What to work on =
Carry on the page text about keeping CI green honestly during AI-assisted development, starting after its last sentence.

Page text =
───
The loud failures are easy. The dangerous version of AI-assisted development is the one where CI keeps going green because the team quietly lowered the meaning of green.
Test until green
The system keeps changing files until the suite stops complaining.
- tests are weakened casually
- design intent drifts
- the diff gets harder to review each round
Disciplined repair loop
The team diagnoses the mismatch before editing more files.
- code, tests, and docs are reconciled deliberately
- changes stay reversible
- green still means something
Green is a trust condition
A repository is green when the code builds, the tests are honest, the contracts mean what the team thinks they mean, and the diff is understandable enough to own next quarter. "All checks pass" is necessary, never sufficient.
An AI tool can get a suite to pass in many ways. A few of them are useful. The rest weaken the codebase quietly enough that nobody notices until November.
Diagnose before patching
When a change breaks tests, the usual options are: the production code is wrong, the test is wrong, or both drifted from the intended behavior. Banal. Also where most AI-assisted repair loops go wrong.
A model proposes edits well. It is less reliable at deciding which layer should move unless the design intent is visible. So the loop has to start with diagnosis. What behavior was intended? Which file expresses that intention most credibly? Is the failure about logic, contract, environment, or stale test assumptions?
Without that step, the agent starts bargaining with the suite.
Small diffs are a safety mechanism
If a fix touches too many files, review quality drops and diagnosis gets worse. With AI, this matters more because the model produces plausible bulk edits faster than a human can audit them.
The sequence I prefer:
- reproduce failure
- isolate cause
- patch one layer
- rerun checks immediately
- continue only if the failure class is actually resolved
It looks slower on paper. In practice it is faster, because you skip the afternoon spent untangling a 14-file patch that solved two symptoms and introduced five others.
Tests are a contract, not a relic
There is nothing noble about preserving a broken test forever, and nothing disciplined about deleting one because it blocks momentum.
The standard I use. Change the test if it encodes behavior the system should no longer have. Change the code if the test correctly describes intended behavior. Change both only when neither file fully reflects the design anymore.
The point is to keep the suite as a contract you can still believe.
AI helps most where structure exists
The model is strongest where the work has enough local structure to constrain the move. Boilerplate. Repetitive refactors. Test scaffolding. Migration mechanics. Consistency fixes.
It is weaker where the task is mostly judgment. Deciding the contract. Choosing the trade-off. Defining the rollback plan. Deciding what counts as "done."
───
Provided data =
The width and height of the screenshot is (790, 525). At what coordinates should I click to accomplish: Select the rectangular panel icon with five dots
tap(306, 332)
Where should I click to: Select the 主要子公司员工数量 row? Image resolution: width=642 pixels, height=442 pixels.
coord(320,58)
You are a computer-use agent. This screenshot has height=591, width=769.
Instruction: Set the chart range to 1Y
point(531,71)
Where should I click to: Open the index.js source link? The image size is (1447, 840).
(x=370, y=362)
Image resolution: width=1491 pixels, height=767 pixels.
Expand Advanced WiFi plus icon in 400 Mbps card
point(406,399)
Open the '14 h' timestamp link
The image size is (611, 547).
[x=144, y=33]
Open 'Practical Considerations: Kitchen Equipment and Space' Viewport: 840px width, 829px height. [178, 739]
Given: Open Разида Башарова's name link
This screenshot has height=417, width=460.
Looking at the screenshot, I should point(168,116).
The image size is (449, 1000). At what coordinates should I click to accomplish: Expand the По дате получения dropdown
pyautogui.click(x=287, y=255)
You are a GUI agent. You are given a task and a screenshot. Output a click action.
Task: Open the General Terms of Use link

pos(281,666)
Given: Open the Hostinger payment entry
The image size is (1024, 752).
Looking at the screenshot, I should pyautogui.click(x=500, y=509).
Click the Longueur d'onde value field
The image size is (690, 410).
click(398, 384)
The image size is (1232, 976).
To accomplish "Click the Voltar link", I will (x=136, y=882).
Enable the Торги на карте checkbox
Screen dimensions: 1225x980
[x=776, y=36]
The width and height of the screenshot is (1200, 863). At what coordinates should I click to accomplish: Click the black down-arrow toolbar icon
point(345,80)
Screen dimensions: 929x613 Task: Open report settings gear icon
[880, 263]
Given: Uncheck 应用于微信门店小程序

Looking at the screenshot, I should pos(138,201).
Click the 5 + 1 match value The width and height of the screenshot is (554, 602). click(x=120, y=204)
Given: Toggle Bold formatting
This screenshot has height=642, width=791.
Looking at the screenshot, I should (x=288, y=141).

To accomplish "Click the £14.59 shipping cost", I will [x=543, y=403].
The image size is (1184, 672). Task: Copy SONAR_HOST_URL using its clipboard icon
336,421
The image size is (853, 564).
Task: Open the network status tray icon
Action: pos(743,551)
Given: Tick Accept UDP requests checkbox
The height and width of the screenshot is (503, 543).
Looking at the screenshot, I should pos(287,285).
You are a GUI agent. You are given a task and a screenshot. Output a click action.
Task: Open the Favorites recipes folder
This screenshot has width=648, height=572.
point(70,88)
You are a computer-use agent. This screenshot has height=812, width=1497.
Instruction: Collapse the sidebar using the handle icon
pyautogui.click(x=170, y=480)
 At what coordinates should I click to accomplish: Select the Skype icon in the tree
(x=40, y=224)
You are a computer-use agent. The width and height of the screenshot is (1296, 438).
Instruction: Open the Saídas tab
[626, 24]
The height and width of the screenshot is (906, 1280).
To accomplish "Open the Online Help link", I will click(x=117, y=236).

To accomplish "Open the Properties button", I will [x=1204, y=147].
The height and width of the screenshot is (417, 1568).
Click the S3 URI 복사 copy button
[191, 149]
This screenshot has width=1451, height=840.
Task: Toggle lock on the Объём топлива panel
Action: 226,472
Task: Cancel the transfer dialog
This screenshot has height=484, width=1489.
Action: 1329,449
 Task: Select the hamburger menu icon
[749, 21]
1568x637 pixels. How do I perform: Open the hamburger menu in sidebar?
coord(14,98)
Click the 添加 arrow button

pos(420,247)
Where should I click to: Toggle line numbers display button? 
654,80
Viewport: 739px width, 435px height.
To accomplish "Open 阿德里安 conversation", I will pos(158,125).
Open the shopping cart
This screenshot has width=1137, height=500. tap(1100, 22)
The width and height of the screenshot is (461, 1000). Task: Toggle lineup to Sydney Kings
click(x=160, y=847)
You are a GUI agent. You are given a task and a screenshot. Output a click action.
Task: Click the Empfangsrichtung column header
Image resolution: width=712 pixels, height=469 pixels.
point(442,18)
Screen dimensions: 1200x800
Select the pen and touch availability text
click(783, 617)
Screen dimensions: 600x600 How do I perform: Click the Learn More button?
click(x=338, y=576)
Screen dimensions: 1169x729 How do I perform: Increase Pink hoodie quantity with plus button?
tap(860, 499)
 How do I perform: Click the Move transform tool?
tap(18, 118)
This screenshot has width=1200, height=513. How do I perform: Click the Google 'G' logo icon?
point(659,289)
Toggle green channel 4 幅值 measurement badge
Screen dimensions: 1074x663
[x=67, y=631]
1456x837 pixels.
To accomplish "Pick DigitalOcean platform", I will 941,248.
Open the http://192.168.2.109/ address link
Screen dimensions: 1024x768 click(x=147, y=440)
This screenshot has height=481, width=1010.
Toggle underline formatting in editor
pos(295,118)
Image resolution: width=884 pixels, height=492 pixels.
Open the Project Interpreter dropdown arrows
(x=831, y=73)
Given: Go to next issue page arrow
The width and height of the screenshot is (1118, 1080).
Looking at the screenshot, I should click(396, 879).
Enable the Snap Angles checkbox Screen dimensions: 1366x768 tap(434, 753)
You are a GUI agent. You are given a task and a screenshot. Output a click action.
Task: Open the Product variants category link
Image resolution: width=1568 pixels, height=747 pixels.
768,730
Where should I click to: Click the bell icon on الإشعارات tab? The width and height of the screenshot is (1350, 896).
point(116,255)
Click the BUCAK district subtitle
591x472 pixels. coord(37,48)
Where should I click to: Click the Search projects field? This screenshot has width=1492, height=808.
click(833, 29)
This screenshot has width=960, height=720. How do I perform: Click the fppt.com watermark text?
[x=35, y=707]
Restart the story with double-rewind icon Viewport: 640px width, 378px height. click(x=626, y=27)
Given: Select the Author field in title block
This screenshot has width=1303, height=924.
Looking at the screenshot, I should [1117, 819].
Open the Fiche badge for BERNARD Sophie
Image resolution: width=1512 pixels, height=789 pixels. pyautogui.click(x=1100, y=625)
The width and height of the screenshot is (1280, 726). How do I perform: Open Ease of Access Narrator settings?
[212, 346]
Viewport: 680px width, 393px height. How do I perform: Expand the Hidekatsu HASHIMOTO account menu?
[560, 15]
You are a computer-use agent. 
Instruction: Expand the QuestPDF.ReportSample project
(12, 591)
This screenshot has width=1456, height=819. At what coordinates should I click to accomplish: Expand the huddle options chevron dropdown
───
Exercise response =
The tool still has its uses there. The engineer remains responsible for the frame.
Fast feedback over heroic repair sessions
The DORA research has said this for years. Smaller changes and faster feedback loops are healthier. AI does not repeal the point, only intensifies it.
When generation is cheap, the temptation is to defer judgment. The better move is the opposite. Run checks sooner. Fail sooner. Narrow sooner. Revert sooner when necessary. The agent helps you move faster, and should not convince you verification has become optional.
Reversibility belongs in the design
Rollback should be easy. That means additive changes before invasive ones, clear file ownership, obvious commit boundaries, no mixed-purpose diffs, and the ability to back out one move without losing the whole session.
The codebase should not require guesswork to understand what happened on Tuesday afternoon.
Operational responsibility doesn't transfer
The system does not care whether a regression came from a human, a code model, or an enthusiastic Saturday. What matters six weeks later: who owns the failure mode, whether the logging was good enough, whether the contract remained legible, whether the rollback path exists.
I still want a human-in-the-loop framing here. The reason is not that the model is weak. It is that responsibility needs a home.
The default I trust
For AI-assisted repair work, this is what I keep coming back to:
- reproduce the failure
- diagnose code vs test vs design drift
- patch the smallest plausible layer
- rerun type-check and tests immediately
- stop when the diff is no longer easy to audit
- split the remaining work instead of gambling on one more broad patch
The shape is unglamorous. It is the one I trust.
What I'd ban
- deleting tests without an explicit rationale
- merging broad AI-generated refactors no one can explain
- changing code and tests together without stating which layer was wrong
- treating green CI as evidence the design is healthier
A passing suite is good news. Not a philosophy.